Monday, July 16, 2007

queen of stupid

as we tossed the unmarked glass bottle into the women's bathroom trashcan, we stupidly believed we got rid of the last piece of evidence. especially considering we drank the rest of it.

lisa and i were freshmen. high school freshman. which makes us the just about the smartest people in the lunchroom. i mean, did anyone else see upperclassman finding ways to drink in the cafeteria at lunch?

obviously, we had stumbled upon an idea no one else had thought of before.

lisa lived down the street from me, moving in during the summer between eight grade and freshman year. i was so excited! my street held very few other kids my age, and of the few there were, usually had a penis. so the thought of sharing my teenage years with another girl living closeby - someone to try hairstyles with, experiment with makeup, and talk about the boys on the block, had danced in my head.

the day we first met, lisa tossed her long brown hair and asked me if i smoked cigarettes, very casually, as if every 13-year-old girl smoked. with my wannabe bad ass tendencies, i knew we would be fast friends.

(before anyone wonders what happened to the goddess girls during these formative years in my life, we knew each other separately but had not yet fully discovered our goddess-like tendencies.)

as summer turned to fall, lisa and i braved the halls of freshman year together. although having very different rosters, we shared a lunch period, the walk to and from school and even our similarities at home. lisa and her mother her lived alone, about ten houses down from our red-bricked rowhome. no dad, no siblings. just like how my mother and i, save for the sibling part. i would have gladly traded in my brother for a pack of chewing gum at the time.

i don't remember whose idea it was but one day we decided what a good idea it would be to bring a bottle of vodka with us to school. but the big ideas did not stop then! nope, we decided we need to drink it, too. what could be more perfect than those little single, serving-sized orange juice containers for making screwdrivers?

besides, getting a little tipsy at lunch could only ease the rest of the school day. for lisa, this meant getting through whatever remedial class she was placed in. for me, it meant trying to ease the pains of honors english with mrs. o'kane.

a whole week had gone by, and with a slightly sleepy stupor, i enjoyed mrs. o'kane's class for the first time that year -- "great expectations" and ms. haberstram or whatever the decrepit old lady's name was in the book made sense to me. the exact details of the book escape me (still) but for the first time, i relaxed in her class.

but as teenagers are wont to do, i'm pretty sure we could not keep our genius quiet. "i'm buzzed," i'm sure i whispered to the kids around me. and i'm pretty sure lisa blabbed about our discovery that the little orange juice containers could double as old fashioned high ball glass.

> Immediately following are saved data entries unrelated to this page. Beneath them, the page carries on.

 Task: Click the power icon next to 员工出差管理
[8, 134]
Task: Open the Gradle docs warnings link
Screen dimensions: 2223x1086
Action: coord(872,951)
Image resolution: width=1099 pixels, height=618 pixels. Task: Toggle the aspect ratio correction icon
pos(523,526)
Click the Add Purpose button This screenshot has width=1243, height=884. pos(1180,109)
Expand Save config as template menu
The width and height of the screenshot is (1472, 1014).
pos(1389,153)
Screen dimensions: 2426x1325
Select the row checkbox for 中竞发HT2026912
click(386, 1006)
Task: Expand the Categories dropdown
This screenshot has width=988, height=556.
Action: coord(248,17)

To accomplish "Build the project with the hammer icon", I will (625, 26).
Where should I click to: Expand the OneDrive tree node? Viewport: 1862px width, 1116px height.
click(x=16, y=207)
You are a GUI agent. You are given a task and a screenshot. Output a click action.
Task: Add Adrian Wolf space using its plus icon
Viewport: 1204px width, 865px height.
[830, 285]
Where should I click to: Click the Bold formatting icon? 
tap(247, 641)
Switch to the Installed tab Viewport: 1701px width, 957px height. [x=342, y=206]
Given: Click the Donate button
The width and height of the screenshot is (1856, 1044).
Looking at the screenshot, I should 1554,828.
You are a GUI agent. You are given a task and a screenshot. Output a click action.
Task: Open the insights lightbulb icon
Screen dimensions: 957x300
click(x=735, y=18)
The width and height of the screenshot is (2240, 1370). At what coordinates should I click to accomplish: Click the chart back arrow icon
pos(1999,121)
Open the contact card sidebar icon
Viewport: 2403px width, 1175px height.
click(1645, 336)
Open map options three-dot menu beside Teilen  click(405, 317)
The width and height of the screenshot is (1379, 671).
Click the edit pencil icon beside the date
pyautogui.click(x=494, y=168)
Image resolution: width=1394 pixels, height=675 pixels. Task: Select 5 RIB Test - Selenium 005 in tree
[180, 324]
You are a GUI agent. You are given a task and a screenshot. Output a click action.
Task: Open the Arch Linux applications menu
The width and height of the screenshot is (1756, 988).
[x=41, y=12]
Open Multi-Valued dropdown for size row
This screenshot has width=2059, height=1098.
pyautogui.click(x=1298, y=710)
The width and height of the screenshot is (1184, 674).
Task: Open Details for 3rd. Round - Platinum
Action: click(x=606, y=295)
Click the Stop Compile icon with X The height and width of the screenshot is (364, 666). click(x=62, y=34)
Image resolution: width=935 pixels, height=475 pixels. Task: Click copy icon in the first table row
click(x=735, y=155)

so on the morning we saw the deans beginning to circle our lunchtable like a pack of hungry sharks, we shouldn't have been surprised. with the rest of the gals at our lunch table panicking -- even those who did not drink with us -- lisa and i calmly disposed of the evidence. in the days before csi, we were left with having to devise our own methods of subterfuge, the best we could come up with was do down the clear bottle's contents and dispose of the unmarked bottle.

by the time the deans swallowed our lunch table for punishment, there was nothing left behind. except for a few drunk teenage girls.

their interrogation techniques involved separating us, to keep us from sharing one brain in talking ourselves out of our punishment. but i broke like a cheap crayon, smearing contraband mascara all over my face, before finally tossing my cookies into the dean's trashcan when i saw my mom walk in the door.

grounded for life. or what nearly felt like it. detention for most the remainder of freshman year. saturday detention which is nothing like breakfast club movie. there were no hot guys, only juvenile deliquents and future drop-outs and teenage parents. there was no talking because the friggin' moderator would not leave, like the asshat principal in the john waters' flick which would allow us to discover our shared wounds which our teenager years stabbed us with and learn more about the walls, self-erected or otherwise, we built around each other.

nope, it was merely hours wasted staring at the mural of the high school mascot, counting the number of cinderblocks in each wall.

but i was a good student, so my punishment finally subsided and i was able to get on with my academic career, despite the black mark on my permanent record. i can be so smart sometimes, but don't be fooled. it's all just a cover, i am the queen of stupid.